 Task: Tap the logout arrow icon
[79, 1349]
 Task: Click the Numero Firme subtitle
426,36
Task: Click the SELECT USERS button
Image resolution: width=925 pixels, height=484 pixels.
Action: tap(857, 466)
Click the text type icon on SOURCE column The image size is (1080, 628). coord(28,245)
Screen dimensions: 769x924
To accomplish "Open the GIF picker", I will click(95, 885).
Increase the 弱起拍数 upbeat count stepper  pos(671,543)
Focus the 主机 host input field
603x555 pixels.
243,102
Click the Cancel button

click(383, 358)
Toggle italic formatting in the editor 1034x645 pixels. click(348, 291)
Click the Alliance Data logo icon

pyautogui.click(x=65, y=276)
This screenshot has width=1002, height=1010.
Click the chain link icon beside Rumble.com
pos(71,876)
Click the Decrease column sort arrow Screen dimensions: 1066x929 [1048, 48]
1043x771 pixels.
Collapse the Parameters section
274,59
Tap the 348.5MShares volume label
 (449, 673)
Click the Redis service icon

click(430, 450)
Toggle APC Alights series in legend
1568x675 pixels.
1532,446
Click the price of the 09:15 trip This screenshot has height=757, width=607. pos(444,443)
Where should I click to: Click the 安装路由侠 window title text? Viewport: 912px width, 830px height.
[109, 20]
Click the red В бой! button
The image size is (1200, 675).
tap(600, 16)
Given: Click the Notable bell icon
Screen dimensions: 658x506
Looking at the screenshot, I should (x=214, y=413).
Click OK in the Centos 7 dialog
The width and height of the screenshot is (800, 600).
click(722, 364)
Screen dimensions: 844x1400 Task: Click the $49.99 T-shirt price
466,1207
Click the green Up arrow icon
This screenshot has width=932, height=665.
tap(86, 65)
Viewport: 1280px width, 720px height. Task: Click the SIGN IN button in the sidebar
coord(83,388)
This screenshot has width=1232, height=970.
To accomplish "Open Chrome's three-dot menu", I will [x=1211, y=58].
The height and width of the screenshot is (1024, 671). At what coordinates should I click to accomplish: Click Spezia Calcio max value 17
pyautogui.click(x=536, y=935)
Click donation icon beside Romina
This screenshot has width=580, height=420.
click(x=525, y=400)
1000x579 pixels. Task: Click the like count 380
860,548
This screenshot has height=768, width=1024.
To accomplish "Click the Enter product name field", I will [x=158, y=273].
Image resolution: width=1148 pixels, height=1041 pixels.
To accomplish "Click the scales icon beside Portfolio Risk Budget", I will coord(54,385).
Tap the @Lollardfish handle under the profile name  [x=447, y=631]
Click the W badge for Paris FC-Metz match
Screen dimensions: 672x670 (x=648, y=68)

=== Problem statement ===
Restate, word for word and without additions, every line from the top of the listing above through the line that contains "Click the price".

=== Answer to this problem ===
 Task: Tap the logout arrow icon
[79, 1349]
 Task: Click the Numero Firme subtitle
426,36
Task: Click the SELECT USERS button
Image resolution: width=925 pixels, height=484 pixels.
Action: tap(857, 466)
Click the text type icon on SOURCE column The image size is (1080, 628). coord(28,245)
Screen dimensions: 769x924
To accomplish "Open the GIF picker", I will click(95, 885).
Increase the 弱起拍数 upbeat count stepper  pos(671,543)
Focus the 主机 host input field
603x555 pixels.
243,102
Click the Cancel button

click(383, 358)
Toggle italic formatting in the editor 1034x645 pixels. click(348, 291)
Click the Alliance Data logo icon

pyautogui.click(x=65, y=276)
This screenshot has width=1002, height=1010.
Click the chain link icon beside Rumble.com
pos(71,876)
Click the Decrease column sort arrow Screen dimensions: 1066x929 [1048, 48]
1043x771 pixels.
Collapse the Parameters section
274,59
Tap the 348.5MShares volume label
 (449, 673)
Click the Redis service icon

click(430, 450)
Toggle APC Alights series in legend
1568x675 pixels.
1532,446
Click the price of the 09:15 trip This screenshot has height=757, width=607. pos(444,443)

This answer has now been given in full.